2012 Doomsday Myths Debunked

The end of the world is near--December 21, 2012, to be exact--according to theories based on a purported ancient Maya prediction and fanned by the marketing machine behind the soon-to-be-released 2012 movie. (See "2012 Prophecies Sparking Real Fears, Suicide Warnings .")

In some 2012 doomsday prophecies, the Earth becomes a deathtrap as it undergoes a "pole shift," courtesy of an asteroid impact (illustrated above), a rare alignment with the center of the Milky Way, and/or massive solar radiation destabilizing the inner Earth by heating it.

The planet's crust and mantle will suddenly shift, spinning around Earth's liquid-iron outer core and sending cities crashing into the sea. (Interactive: pole shift theories illustrated.)

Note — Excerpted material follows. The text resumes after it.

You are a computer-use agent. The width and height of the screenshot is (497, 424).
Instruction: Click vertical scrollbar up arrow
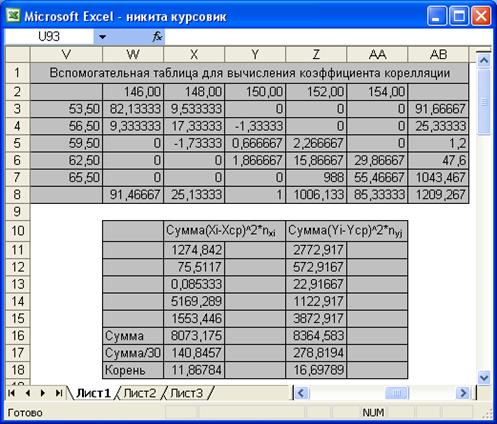point(483,61)
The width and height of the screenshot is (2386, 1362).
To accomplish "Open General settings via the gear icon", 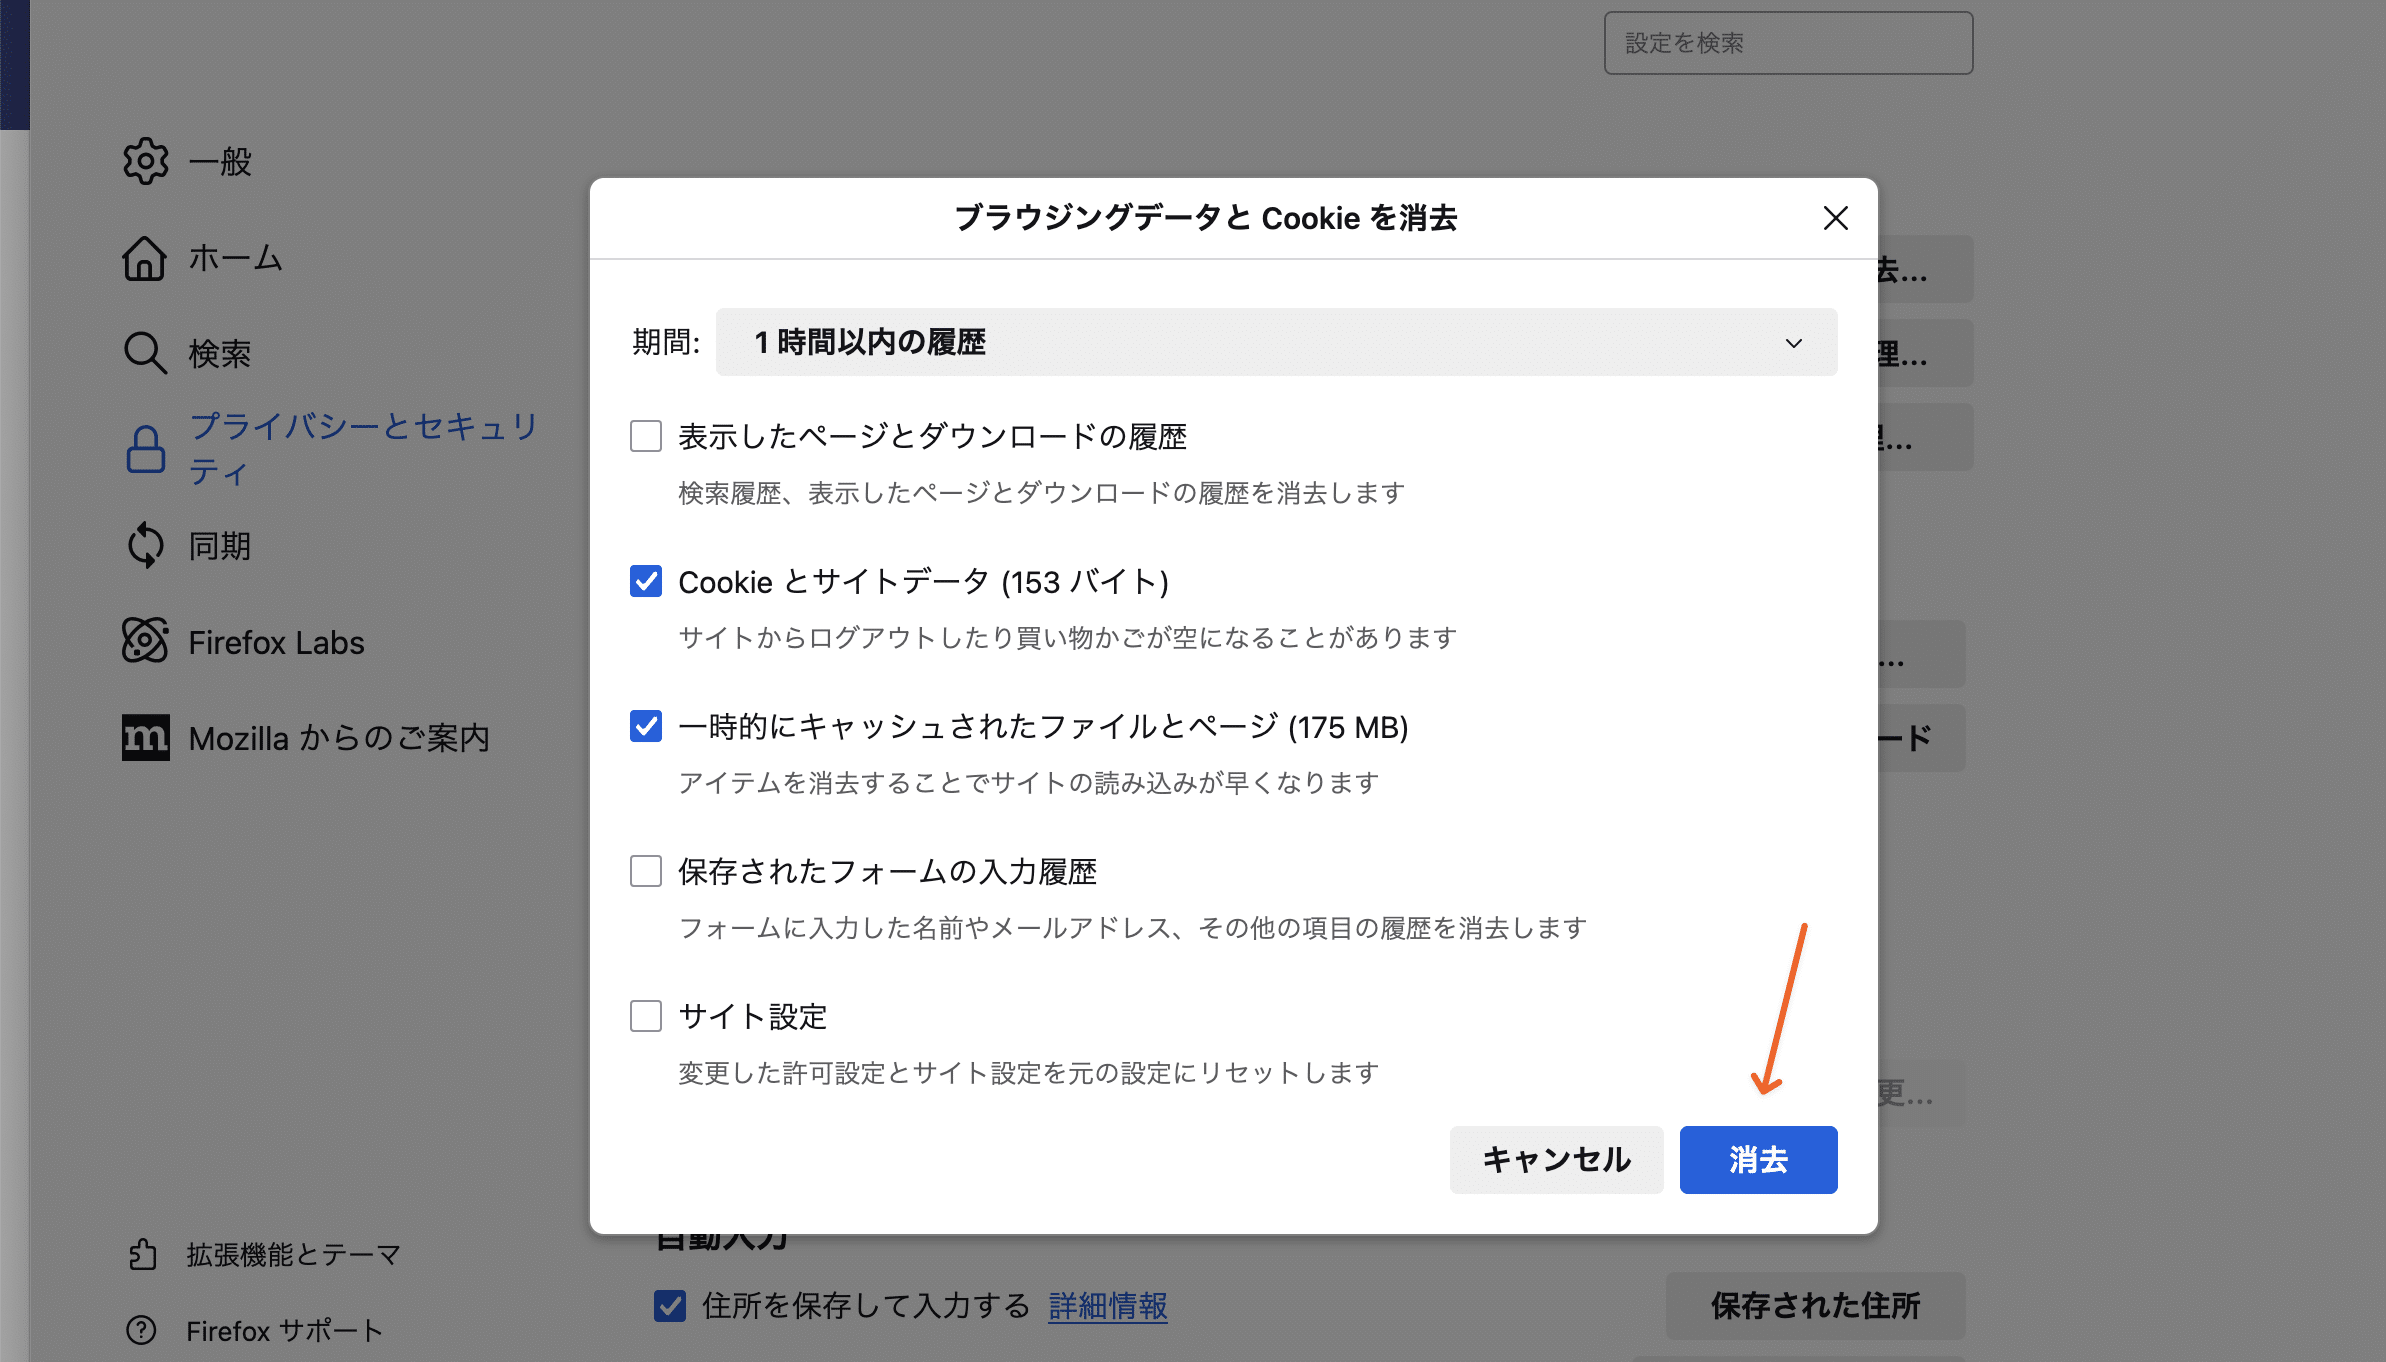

Princeton University geologist Adam Maloof has extensively studied pole shifts, and tackles this 2012 myth in 2012: Countdown to Armageddon, a National Geographic Channel documentary airing Sunday, November 8.

Maloof says magnetic evidence in rocks confirms that continents have undergone such drastic rearrangement, but the process took millions of years--slow enough that humanity wouldn't have felt the motion (quick guide to plate tectonics).

(The National Geographic Society owns National Geographic News and part-owns the National Geographic Channel.)